Y no les faltaba razón: la independencia económica es condición para la independencia de juicio. Lo malo era la implicación que de ello extraían. En lugar de recomendar que se actuara sobre el orden del mundo, sobre una desigualdad que adulteraba la condición de ciudadano, recomendaban limitar el voto a quienes podían decir que no, que, ¡oh cosa prodigiosa, oh, maravillas de la mente dormida!, eran los mismos que hacían las preguntas. Ése será el cuerno del dilema que explotará buena parte de la tradición liberal: las instituciones, en lo posible, deberán ser impermeables a la voz de ciudadanos que estaban desprovistos de virtud. Desde entonces, la falta de virtud ciudadana forma parte del guión con el que se han diseñado las instituciones democráticas. Por ello, lamentarse de la mala calidad de los votantes es como lamentarse de que en el fútbol traten el balón a patadas. Cuando el propio mecanismo democrático está concebido para prescindir de la participación resultan poco convincentes los gimoteos ante la falta de participación. Es lo previsto. En realidad, para el liberalismo la apatía o la falta de participación son más una solución que un reto. Los lamentos por el deterioro de la cultura cívica no resultan menos retóricos que las periódicas quejas acerca de la irrelevancia de las deliberaciones en el legislativo, la vaciedad indiferente de los programas, la conversión de los partidos en maquinarias electorales, la ausencia de debates de ideas, la proliferación de populismos y de mercadería política o las dificultades de financiación de los partidos. Escándalos de fariseo.

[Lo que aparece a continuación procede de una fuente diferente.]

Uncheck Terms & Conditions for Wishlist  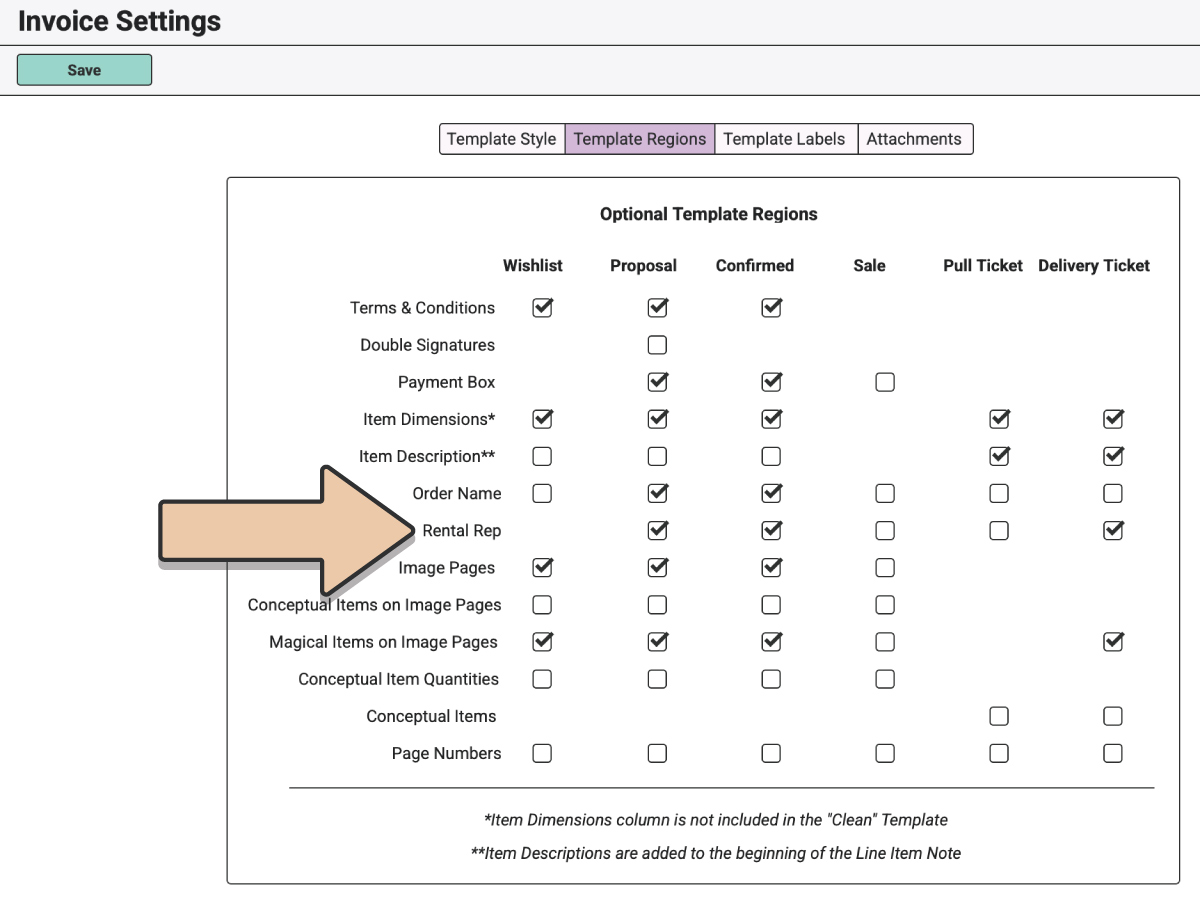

El otro cuerno del dilema, la otra posibilidad -cambiar el mundo y, a la vez, dar voz a los de abajo- será la propuesta de una izquierda en la mejor parte de su historia, aquella en la que se batirá por extender el ideal de ciudadanía, empezando por el derecho al voto. Una conquista que debe ser celebrada cuantas veces haga falta y que no hacía sino explotar el ideal de autogobierno, el otro germen, radicalmente igualitario, que, aunque con menos vigor, también estaba en el origen de la moderna democracia. Que las cosas se decantaran de un lado o de otro, del aristocrático o del participativo, será cuestión del ruido y de la furia, de la historia, en la que, por cierto, de a poquito, empezarán a adquirir protagonismo, junto a las clases delimitadas por la propiedad, unos profesionales de la competencia política, que, como nos recordó sistemáticamente Michels en la década de 1920, pronto repararon en que sus intereses no siempre coincidían con los de sus representados.
De una y otra idea de democracia -de la liberal elitista y la republicana igualitaria, y de algunas intermedias- se ocupan las páginas que siguen, pero, conviene precisarlo desde ya, se trata de su esqueleto conceptual, no de su historia.